Cortison – Wie es ist

Ich erzähle Euch heute, wie es ist, wenn man seit 20 Jahren Cortison nimmt.

Naja, eigentlich erst seit 18 Jahren, ich hab da ein bisschen gerundet. Und ganz ehrlich – mir macht die Einnahme gar nichts aus… Es gibt da ja viele Ängste, berechtigte und weniger berechtigte.

An Langzeitschäden kann ich eine deutlich verdünnte Haut aufweisen, die ist auch entsprechend knitterig und neigt zu blauen Flecken.
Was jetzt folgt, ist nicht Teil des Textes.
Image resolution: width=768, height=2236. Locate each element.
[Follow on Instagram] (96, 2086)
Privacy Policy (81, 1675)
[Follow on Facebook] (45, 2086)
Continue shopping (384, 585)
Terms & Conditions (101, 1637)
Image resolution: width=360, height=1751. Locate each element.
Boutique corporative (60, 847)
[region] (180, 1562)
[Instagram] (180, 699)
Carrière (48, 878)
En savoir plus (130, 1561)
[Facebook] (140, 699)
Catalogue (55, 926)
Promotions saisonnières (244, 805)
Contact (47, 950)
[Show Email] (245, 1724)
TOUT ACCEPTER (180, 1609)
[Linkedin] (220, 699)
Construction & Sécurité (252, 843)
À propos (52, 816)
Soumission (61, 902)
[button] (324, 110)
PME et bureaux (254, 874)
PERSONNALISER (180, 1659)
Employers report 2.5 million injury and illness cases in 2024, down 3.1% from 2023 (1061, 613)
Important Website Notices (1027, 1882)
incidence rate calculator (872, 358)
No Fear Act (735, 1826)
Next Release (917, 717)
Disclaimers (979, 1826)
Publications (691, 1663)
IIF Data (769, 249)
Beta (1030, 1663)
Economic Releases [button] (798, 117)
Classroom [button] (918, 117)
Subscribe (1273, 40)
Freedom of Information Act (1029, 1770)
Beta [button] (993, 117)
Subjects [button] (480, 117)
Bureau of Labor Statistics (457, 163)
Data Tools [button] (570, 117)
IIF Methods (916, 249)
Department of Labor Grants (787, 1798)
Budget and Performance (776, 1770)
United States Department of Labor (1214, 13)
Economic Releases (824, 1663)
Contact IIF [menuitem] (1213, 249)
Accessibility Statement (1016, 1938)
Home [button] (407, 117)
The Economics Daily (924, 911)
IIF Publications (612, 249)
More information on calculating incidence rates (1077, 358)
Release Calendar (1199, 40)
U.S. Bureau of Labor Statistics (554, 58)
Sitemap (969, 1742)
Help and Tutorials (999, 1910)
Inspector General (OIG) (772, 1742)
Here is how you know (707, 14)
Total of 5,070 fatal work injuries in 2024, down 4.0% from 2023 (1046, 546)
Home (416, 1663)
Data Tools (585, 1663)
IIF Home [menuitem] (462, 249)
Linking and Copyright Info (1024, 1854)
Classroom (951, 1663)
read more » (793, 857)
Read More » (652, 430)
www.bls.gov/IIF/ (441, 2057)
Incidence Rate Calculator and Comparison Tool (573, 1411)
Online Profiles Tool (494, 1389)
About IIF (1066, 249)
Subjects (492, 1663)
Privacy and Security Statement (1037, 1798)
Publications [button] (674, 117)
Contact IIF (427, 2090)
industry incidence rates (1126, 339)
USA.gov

Meine Knochendichte hat ein wenig abgenommen, ist aber (noch) nicht im kritischen Bereich und ansonsten geht es mir mit Cortison sehr sehr viel besser als ohne.

Ich nehme meist 5 mg. Gelegentlich wird hochdosiert, einmal im Jahr, eher seltener. Und jeder neue Arzt möchte gern reduzieren, ich komme meist bis 3,5 mg, dann fängt mein Lupus an zu spinnen und wir erhöhen die Dosis wieder.
Vergesse ich meine Tabletten, was ca. einmal im Jahr an Chaostagen  passiert, kann ich ab Mittag meinem Körper zugucken, wie der Lupus aktiv und meine Gelenke schmerzhaft werden.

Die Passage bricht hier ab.